Il se dit que le Medef est prêt à lâcher du lest. Qu’il souhaite en tout cas discuter avec l’Etat. Ce qui n’est pas vraiment un cadeau pour le ministre de la culture. On l’a vu avec Jean-Jacques Aillagon. Avant de quitter ce même poste, en mai 2012, Frédéric Mitterrand, avait eu cette formule sur France Inter  à propos d’un dossier sur lequel il était resté transparent :  » Je laisse le bébé à mon successeur, qui sera très heureux de s’en occuper.  » Aurélie Filippetti, au contraire, se démène beaucoup sur ce dossier. Il est vrai qu’après avoir dû accepter un budget en baisse – inédit pour une ministre de gauche – elle ne peut abandonner les intermittents. Elle n’a du reste pas fait dans la nuance dans un entretien au Parisien, le 16 février, accusant le Medef de vouloir  » tuer la culture  » et de présenter les intermittents  » comme des parasites « .

 » Dérive massive « 

C’est à se demander qui aura la formule la plus assassine. Dans les deux camps. Ainsi la Cour des comptes, dans son rapport 2012, épinglait une  » dérive massive  » des intermittents. Et maintenant c’est Jean-François Pilliard, du Medef, qui déclarait le 17 janvier, qu’ » un régime d’assurance chômage n’a pas vocation à financer la politique culturelle de la France « . Sur ces bases-là, il n’y a en effet plus que deux solutions : tirer un trait sur le système, ou demander au ministère de la culture de payer le  » surcoût de ce traitement plus favorable « .

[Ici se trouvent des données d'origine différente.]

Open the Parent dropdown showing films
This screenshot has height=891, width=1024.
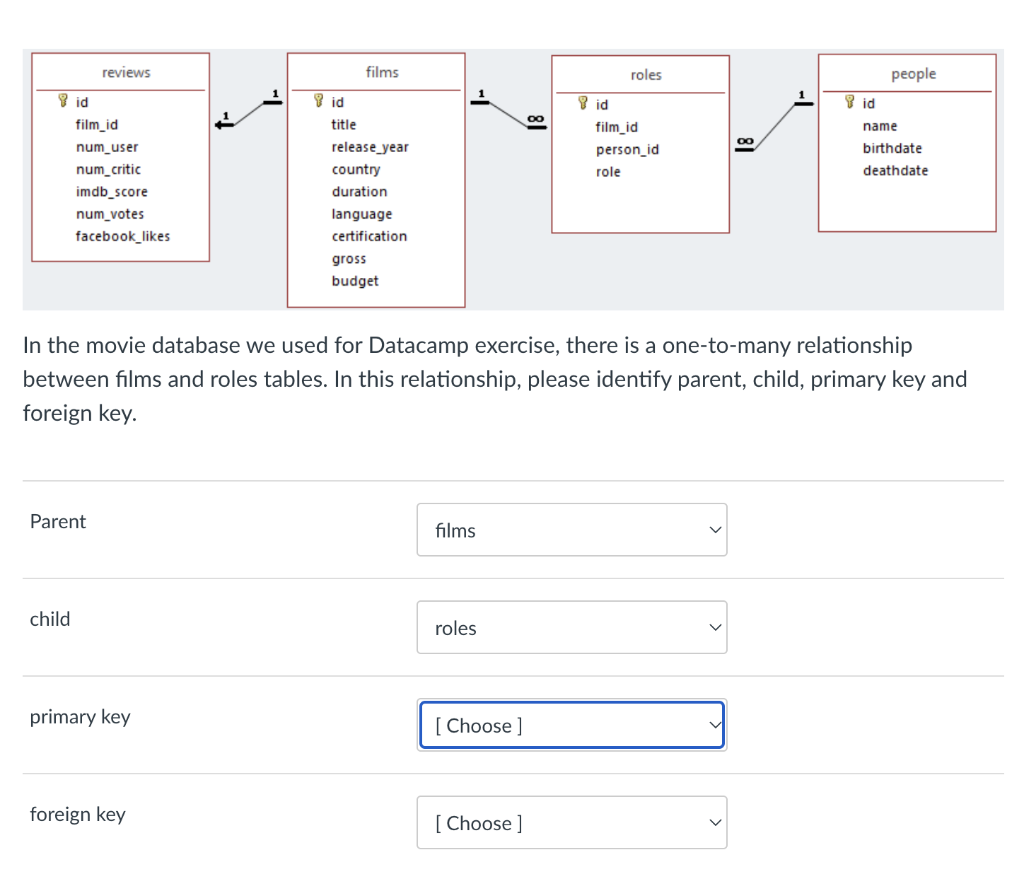[571, 529]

Ce qui frappe, au-delà des effets de manche, c’est que la question des intermittents du spectacle semble désormais analysée uniquement en fonction des chiffres, des coûts, des courbes. Par exemple, Mme Filippetti salue des travailleurs qui  » contribuent à un secteur représentant 3,2 % du produit intérieur brut « . Approche louable mais fragile. D’abord parce que les économistes divergent fortement sur l’apport réel de la culture au PIB. Et puis les millions de touristes viennent à Paris plus pour le Louvre, Versailles ou Chambord, où il n’y a pas d’intermittents, que pour une adaptation du Soulier de Satin, de Claudel à Avignon.

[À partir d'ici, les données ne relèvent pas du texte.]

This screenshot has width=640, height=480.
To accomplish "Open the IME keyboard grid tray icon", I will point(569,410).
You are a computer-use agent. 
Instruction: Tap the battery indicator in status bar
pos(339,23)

Et comme l’époque est dure, il est légitime de se demander pourquoi, alors qu’il n’y a jamais eu autant de chômeurs en France, un musicien bénéficierait-il d’un chômage plus avantageux que le salarié lambda. La meilleure réponse est venue de Laurence Parisot, dans Les Echos, le 24 février. L’ancienne patronne du Medef est allée sur un terrain où on ne l’attendait pas :  » La question des intermittents du spectacle est loin d’être un simple problème comptable (…). Parce qu’elle est mystérieuse, imprévisible, fragile et puissante à la fois, l’offre culturelle n’est pas une offre économique comme les autres. Elle a cela de spécifique qu’elle est notre bien commun. Elle parle de nous. « 

Le débat est bien là. Nous pouvons très bien nous détourner des intermittents. A condition de savoir quel modèle de société nous voulons, avec quelle place pour la culture. On sait par exemple que l’offre en concerts, pièces ou ballets a été multipliée par quinze en France depuis trente ans, ce qui explique aussi la croissance exponentielle des intermittents. lls étaient 9 060 allocataires en 1984, 41 038 en 1991, ils sont aujourd’hui 106 000. On peut estimer qu’il y a trop de spectacles, donc trop d’intermittents et trop de déficits. On peut penser le contraire et qu’une société comme la nôtre doit faire cet effort. A chacun de se déterminer.